The overlapping pathways among the botanical drugs, comorbidities, and T2D in H3 and H6.

Ns: not significant.

TABLE 9

SubgroupGOBotanical drugComorbidityT2DCategory
H3glucose metabolic process1.03E-083.24E-031.49E-05BP
liver development1.31E-031.93E-041.13E-03BP
negative regulation of gene expression3.93E-073.31E-095.93E-04BP
positive regulation of cell proliferation1.51E-154.49E-031.30E-03BP
positive regulation of gene expression5.73E-161.68E-099.17E-04BP
response to drug2.72E-337.92E-054.48E-05BP
response to glucose5.33E-075.09E-031.68E-08BP
response to xenobiotic stimulus2.51E-307.37E-052.01E-03BP
H6response to xenobiotic stimulus9.85E-043.15E-022.01E-03BP

The overlapping GO terms among the botanical drugs, comorbidities, and T2D in H3 and H6.

4 Discussion

In recent years, the continual growth of EMR databases has facilitated clinical research, paved the way for data mining applications, and supported population health. However, missing data is the biggest barrier to using EMRs (Kruse et al., 2018). In our study, the problem of missing data and semantic mismatch in EMRs posed a considerable challenge. For example, if T2D was not the primary diagnosis, the patient’s T2D-related symptoms would not be recorded in the medical record, which results in incomplete information in the patient’s medical record. Furthermore, the overabundant expression of symptoms, diagnoses, botanical drugs, and syndromes in clinical TCM data leads to mismatched records containing semantically similar but lexically distinct terms. Therefore, the problem of missing data and semantic mismatch were solved by standardizing the data and creating the HEMnet to ensure the reliability of the research results (Edward et al., 2017).

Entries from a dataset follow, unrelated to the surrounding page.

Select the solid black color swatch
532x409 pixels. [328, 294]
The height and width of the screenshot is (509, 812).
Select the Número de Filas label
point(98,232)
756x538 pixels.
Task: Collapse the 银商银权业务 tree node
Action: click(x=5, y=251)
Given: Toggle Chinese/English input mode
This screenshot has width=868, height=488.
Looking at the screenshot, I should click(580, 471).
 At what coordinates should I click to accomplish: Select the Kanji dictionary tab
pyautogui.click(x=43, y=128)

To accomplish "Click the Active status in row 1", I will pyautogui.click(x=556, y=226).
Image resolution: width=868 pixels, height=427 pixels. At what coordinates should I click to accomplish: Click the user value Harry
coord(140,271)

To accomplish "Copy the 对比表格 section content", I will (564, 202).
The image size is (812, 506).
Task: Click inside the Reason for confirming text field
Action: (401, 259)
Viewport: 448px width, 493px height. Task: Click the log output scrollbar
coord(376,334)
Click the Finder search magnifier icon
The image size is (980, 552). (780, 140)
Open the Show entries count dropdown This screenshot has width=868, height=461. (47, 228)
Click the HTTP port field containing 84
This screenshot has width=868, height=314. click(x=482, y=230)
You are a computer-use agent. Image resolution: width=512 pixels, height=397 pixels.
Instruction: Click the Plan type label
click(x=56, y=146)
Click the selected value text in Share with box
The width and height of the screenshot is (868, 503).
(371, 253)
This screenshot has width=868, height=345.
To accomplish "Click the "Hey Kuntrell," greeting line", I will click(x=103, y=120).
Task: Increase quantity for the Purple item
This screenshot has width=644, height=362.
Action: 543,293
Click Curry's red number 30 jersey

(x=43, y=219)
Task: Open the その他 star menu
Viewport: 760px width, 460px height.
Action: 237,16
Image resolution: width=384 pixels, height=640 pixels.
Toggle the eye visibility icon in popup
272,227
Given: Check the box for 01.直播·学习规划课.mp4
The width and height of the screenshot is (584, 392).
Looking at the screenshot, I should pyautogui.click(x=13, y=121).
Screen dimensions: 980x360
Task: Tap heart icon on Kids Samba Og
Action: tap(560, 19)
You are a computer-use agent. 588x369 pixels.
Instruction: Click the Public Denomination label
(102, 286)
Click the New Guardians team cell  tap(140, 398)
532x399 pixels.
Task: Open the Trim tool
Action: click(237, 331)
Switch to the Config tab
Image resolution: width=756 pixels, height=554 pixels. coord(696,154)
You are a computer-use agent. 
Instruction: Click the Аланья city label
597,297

Analysing disease comorbidities with EMR data has become popular in real-world clinical settings for chronic disease conditions such as T2D and chronic liver diseases (Li et al., 2015; Ahlqvist et al., 2018; Shu et al., 2019; Mansour Aly et al., 2021). In this manuscript, the HEMnet method was used to identify the eight non-overlapping patient subgroups. Then, H3 and H6 were screened according to a specific screening strategy for subgroups to further analyse the clinical features. For example, cardiovascular disease (CVD), such as atherosclerotic heart disease, heart failure, unstable angina, cardiac arrhythmia, atrial fibrillation and flutter, was a significant comorbidity of T2D in H3. In large prospective trials, T2D has been identified as a significant risk factor for CVD, including stroke, angina, heart failure, myocardial infarction, and atherosclerosis (Emerging Risk Factors Collaboration Sarwar et al., 2010; Peters et al., 2014; Shah et al., 2015; Einarson et al., 2018). Regarding treatment, Poria, Astragali radix, Glycyrrhizae radix et rhizoma, Cinnamomi ramulus, and Ophiopogonis radix were the significant botanical drugs in H3. And studies have shown that these botanical drugs used alone or in combination with other botanical drugs are often used to treat diabetes as well as other disorders (Jia et al., 2003; Li et al., 2004; Lindequist et al., 2005).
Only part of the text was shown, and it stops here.